Travels In Arabia Deserta

One of Dobson’s more preposterous follies was his attempt to rewrite Charles Montagu Doughty’s mad, massive classic Travels In Arabia Deserta (1888).

“What do you mean, ‘rewrite’ it?” asked Marigold Chew, when the out of print pamphleteer announced his plan to his inamorata over breakfast one rainswept March morning.

“I mean,” spluttered Dobson, choking on a mouthful of goosefat toastie, “That I will enter Doughty’s head, as it were, see what he saw, hear what he heard, smell the very same fumes his nostrils smelled, and from those sensual prods I shall weave a spell of words to create a new and improved Travels In Arabia Deserta, no less mad, no less massive, but better, grander, more true.”
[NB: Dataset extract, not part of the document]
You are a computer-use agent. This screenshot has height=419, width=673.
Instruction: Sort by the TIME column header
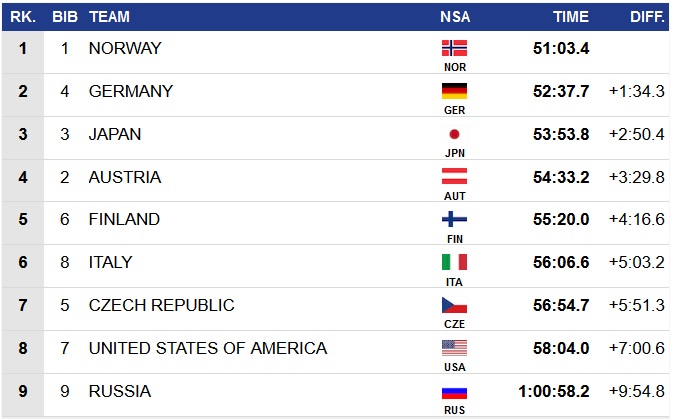(x=571, y=17)

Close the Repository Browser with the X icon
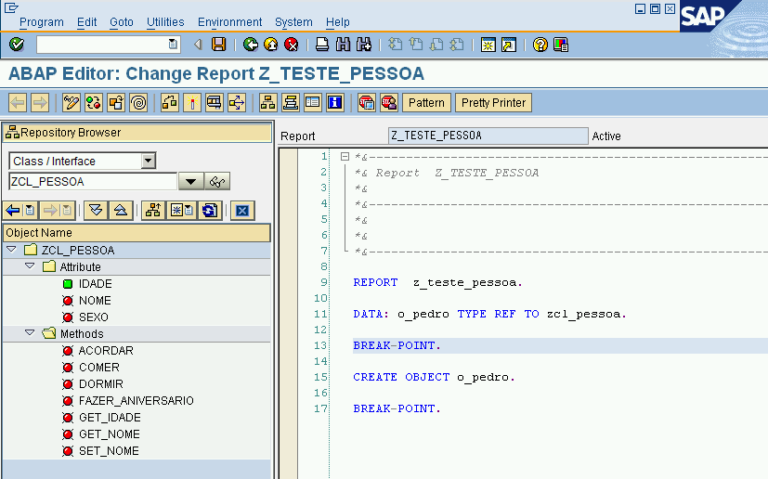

*It is an intriguing, if foolish, idea,” said Marigold Chew, “But I wonder if you have thought it through. You will know, from Doughty’s book, if not from other sources, that the desert is a vast and pitiless place of burning heat upon which the sun beats down relentlessly. You, meanwhile, are a man whose hatred of bright sunlight – and hatred is not too strong a word – has often led me to think you have the constitution of a vampire. You are a man who thrives under overcast skies and in drizzle, Dobson, not a sun-worshipper.”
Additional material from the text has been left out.